Activities:
- a) In the hacker-target article, what share of targeted attacks in the first two months of 2010 exploited a bug in Reader, according to F-Secure?
- b) Please pick up the hacker-target article after its final sentence and continue it.

*** Opening Page excerpt ***

What is a Hackers Favorite Target?

What is currently the number one target for hackers? According to Computerworld, it’s Adobe products. Adobe Flash player and Adobe Reader are the specific targets of choice.

According to Finnish antivirus company F-Secure, 61% of all targeted attacks — ones purposefully aimed at specific individuals or businesses to break into company networks — in the first two months of 2010 exploited a bug in Reader. Rival security firm McAfee, meanwhile, estimated that 28% of all exploit-carrying malware in the first quarter of this year leveraged a Reader vulnerability.

When Brad Arkin, Adobe’s Director for Product Security was asked about this, he said, “We’re in the security spotlight right now, There’s no denying that the security community is really focused on ubiquitous third-party products like ours. We’re cross-platform, on all these different kinds of devices, so yes, we’re in the spotlight.”

Adobe is working on closing these holes and focusing on writing more secure code. Also, Adobe appreciates the fact that the security community is helping out by reporting zero day vulnerabilities. “We’re thrilled when someone shares [vulnerability] information with us responsibly. That’s one less potential vulnerability that could be used by the bad guys.”, Arkin said.

Hackers usually go after the most popular programs, so they can attack a large number of machines. This is why Microsoft and now Adobe are prime targets. Microsoft has changed its focus to being more security conscious and it looks like Adobe is following suit. Just like Microsoft updates, it is important to keep your Adobe products updated. Also, If you are using an old version of Reader or Flash Player, it would be a good idea to upgrade to the latest version. Both are available for free on Adobe’s website.

12 thoughts on “What is a Hackers Favorite Target?”

  1. Is the Adobe reader exploit similar to the one where scripts could be initiated from downloaded docs? I remember having to change some settings for that one. Sneaky buggers aren’t they?

    1. I remember that one too, I think the script exploit one was found by a security guy and reported, I think, I couldn’t find the source. 😦

      Trendmicro’s blog has a list of some of the Adobe exploits. Crazy stuff… You need Windows updates, Anti-virus updates, Adobe updates, so many holes, so few band-aids… Makes you kinda feel like the Dutch boy who plugged the hole in the dam with his finger…

      1. We won’t make any progress until people start realizing that we need to stop treating the symptoms and start working toward curing the disease – and by disease, I don’t mean the hackers. 😉

    1. It could be companies writing buggy code, but I think the biggest disease is the loose connection between the seat and the keyboard!

*** Closing Page excerpt ***
*** Opening Provided information ***

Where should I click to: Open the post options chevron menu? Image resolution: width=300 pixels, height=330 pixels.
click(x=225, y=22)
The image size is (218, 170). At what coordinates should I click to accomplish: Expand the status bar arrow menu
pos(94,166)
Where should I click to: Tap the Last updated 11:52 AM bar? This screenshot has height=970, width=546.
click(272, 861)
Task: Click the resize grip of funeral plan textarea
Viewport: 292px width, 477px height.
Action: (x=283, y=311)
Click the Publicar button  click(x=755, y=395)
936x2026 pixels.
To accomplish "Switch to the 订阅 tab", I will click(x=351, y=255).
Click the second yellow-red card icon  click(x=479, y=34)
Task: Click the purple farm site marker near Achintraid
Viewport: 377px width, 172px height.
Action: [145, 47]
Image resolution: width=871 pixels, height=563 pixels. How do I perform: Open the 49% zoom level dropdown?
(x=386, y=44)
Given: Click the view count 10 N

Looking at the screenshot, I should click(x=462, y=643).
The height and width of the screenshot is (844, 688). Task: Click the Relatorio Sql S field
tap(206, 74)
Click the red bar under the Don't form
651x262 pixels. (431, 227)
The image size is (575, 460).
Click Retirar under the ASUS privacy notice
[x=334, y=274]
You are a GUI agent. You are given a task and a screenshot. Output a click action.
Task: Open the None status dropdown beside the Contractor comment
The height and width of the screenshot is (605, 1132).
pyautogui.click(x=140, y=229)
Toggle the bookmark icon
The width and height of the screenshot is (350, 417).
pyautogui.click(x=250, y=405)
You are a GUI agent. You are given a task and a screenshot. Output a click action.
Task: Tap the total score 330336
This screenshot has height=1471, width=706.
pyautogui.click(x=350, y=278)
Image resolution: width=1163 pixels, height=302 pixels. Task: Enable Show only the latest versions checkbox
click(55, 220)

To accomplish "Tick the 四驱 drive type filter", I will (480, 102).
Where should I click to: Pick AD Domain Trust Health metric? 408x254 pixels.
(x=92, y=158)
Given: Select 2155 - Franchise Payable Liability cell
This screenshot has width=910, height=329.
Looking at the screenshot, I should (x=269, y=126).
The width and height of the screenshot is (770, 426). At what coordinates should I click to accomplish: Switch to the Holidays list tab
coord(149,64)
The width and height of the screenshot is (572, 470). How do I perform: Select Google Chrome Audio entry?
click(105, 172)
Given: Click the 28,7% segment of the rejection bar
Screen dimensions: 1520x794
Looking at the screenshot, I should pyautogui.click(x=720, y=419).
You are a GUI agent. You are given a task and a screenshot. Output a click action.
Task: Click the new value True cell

*** Closing Provided information ***

Results by task:
- a) 61%

- b)
    2. It’s a disease of the mind. People are unable to see the truth about the current situation (hacking and security) and so they continue to chase their tail (spend money, time and effort) in hopes that one day they will catch it (make computing secure). If people put their critical thinking cap on, they will realize that we are going about solving the hacking problem in the wrong way. But until everyone sees the truth, we will continue to use band-aids.

      Think about it this way: The world was once flat, the universe used to revolve around the earth – and people once believed computing could be made secure by developing complicated and unmanageable security products that are ineffective against unknown threats. Wait a second… people still believe that last part.

      1. So, as always, people are the weakest link in the system. I have to say, I am having a really hard time thinking of anything that has so fundamentally altered the daily lives of people, while at the same time being a complete mystery to the vast majority of the very people whose lives have been affected.
        While the understanding of computers networks among the people has definitely expanded, for most it seems to remain a magic little box the pulls what ever the user wants out of air…

    3. I agree, also the problem I see is that our network guys are being trainined that if they follow steps A,B and C, then the network is secured. Some literally go down a checksheet when installing a new system, then put it in place, make sure that it is set to get updates automatically, then never touch or check up on the machine again. If the checklist says it is secure, then it’s got to be secure.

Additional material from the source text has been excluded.